Fennel, Rocket and Apple Salad

30/11/2020

A fresh, crunchy green salad with a sharp dressing is just what you need to balance a hearty main dish, such as a cheesy pasta bake or a rich roast lamb or turkey. This salad is also amazingly delicious served with a lovely creamy burrata and sourdough bread as a light meal.

Serves: 6-8

Prepare: 15 minutes

Ingredients:

  • 1 large bulb fennel (about 300g)
  • 1 lemon, juice
  • 1 tbsp extra virgin olive oil
  • 1 Granny Smith apple
  • 10-15g basil, leaves only
  • 70g wild rocket (about 3 handfuls)

1. Halve the fennel and remove the core with the tip of your knife. Remove the fronds, roughly chop them and set aside.

2. Use a mandolin or a sharp knife to very finely slice the fennel into a serving bowl. Pour one table spoon of lemon juice and the olive oil over the sliced fennel. Season and toss well.

3. Quarter and core the apple. Finely slice that too and add to the fennel. Toss again. Add about 10 basil leaves, ripped in half. Add the rocket and toss well.

4. Top with the reserved fennel fronds and drizzle over one more tablespoon of lemon juice and season again. Garnish with the remaining basil leaves.

5. Divide the salad between 6 small plates and serve immediately.

Cook's Tip: Assemble the salad just before serving and serve straightaway.

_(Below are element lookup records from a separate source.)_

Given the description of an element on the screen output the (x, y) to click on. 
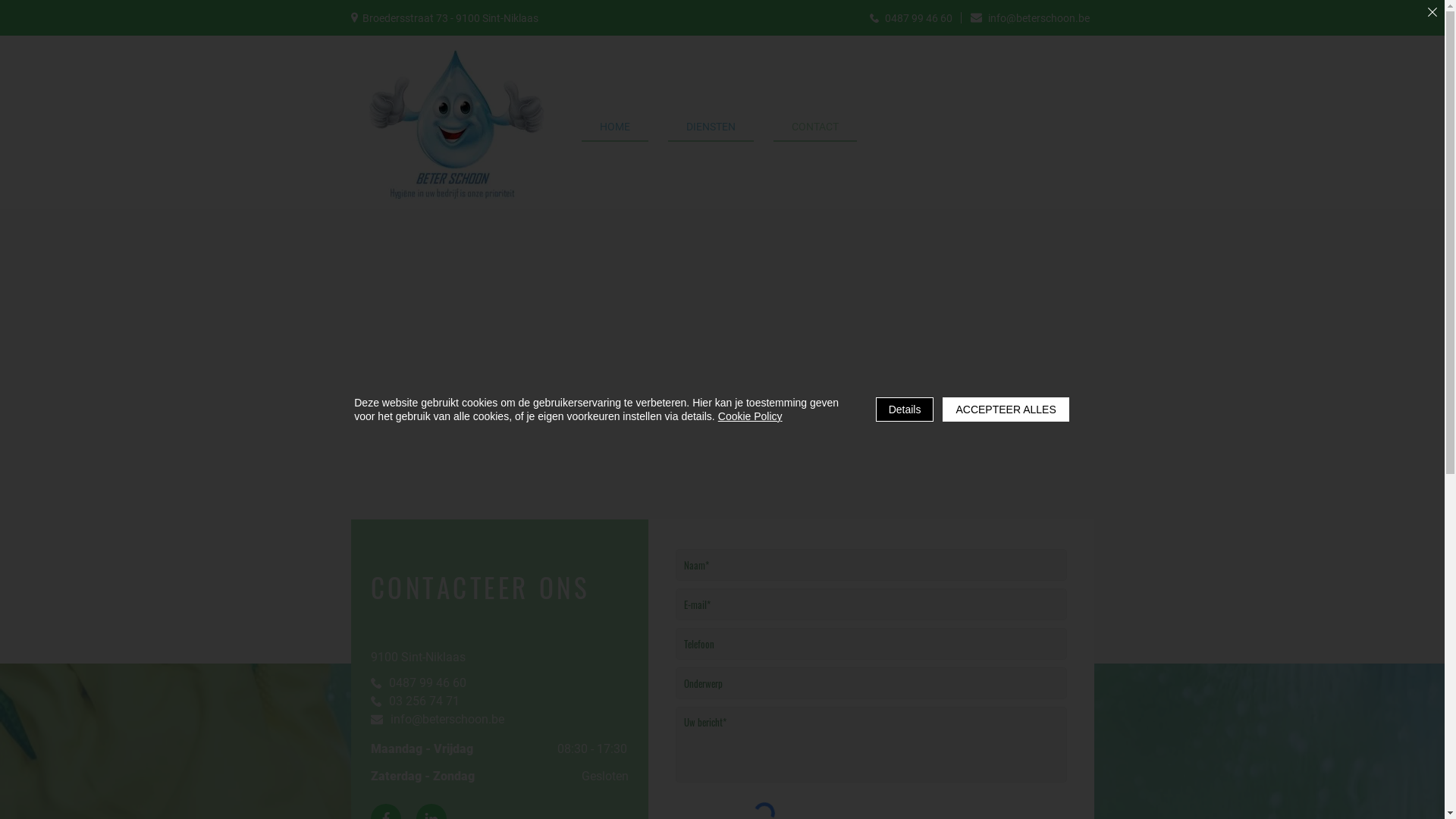
info@beterschoon.be Element type: text (442, 718)
DIENSTEN Element type: text (710, 126)
0487 99 46 60 Element type: text (442, 682)
ACCEPTEER ALLES Element type: text (1005, 409)
Cookie Policy Element type: text (750, 416)
Details Element type: text (904, 409)
CONTACT Element type: text (814, 126)
0487 99 46 60 Element type: text (910, 17)
Google Maps Element type: hover (722, 435)
HOME Element type: text (613, 126)
03 256 74 71 Element type: text (442, 700)
info@beterschoon.be Element type: text (1029, 17)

Nutritional Facts: Fennel - low in calories but rich in potassium this crunchy vegetable has plenty of micronutrients which support our heart health. Is also a good source of folic acid, which is needed for healthy red blood cell formation. Fennel also contains beta-carotene which is converted to vitamin A when eaten. This support a healthy immune system and helps skin and eyes healthy. A quarter of a large fennel bulb counts as one of your five-a-day.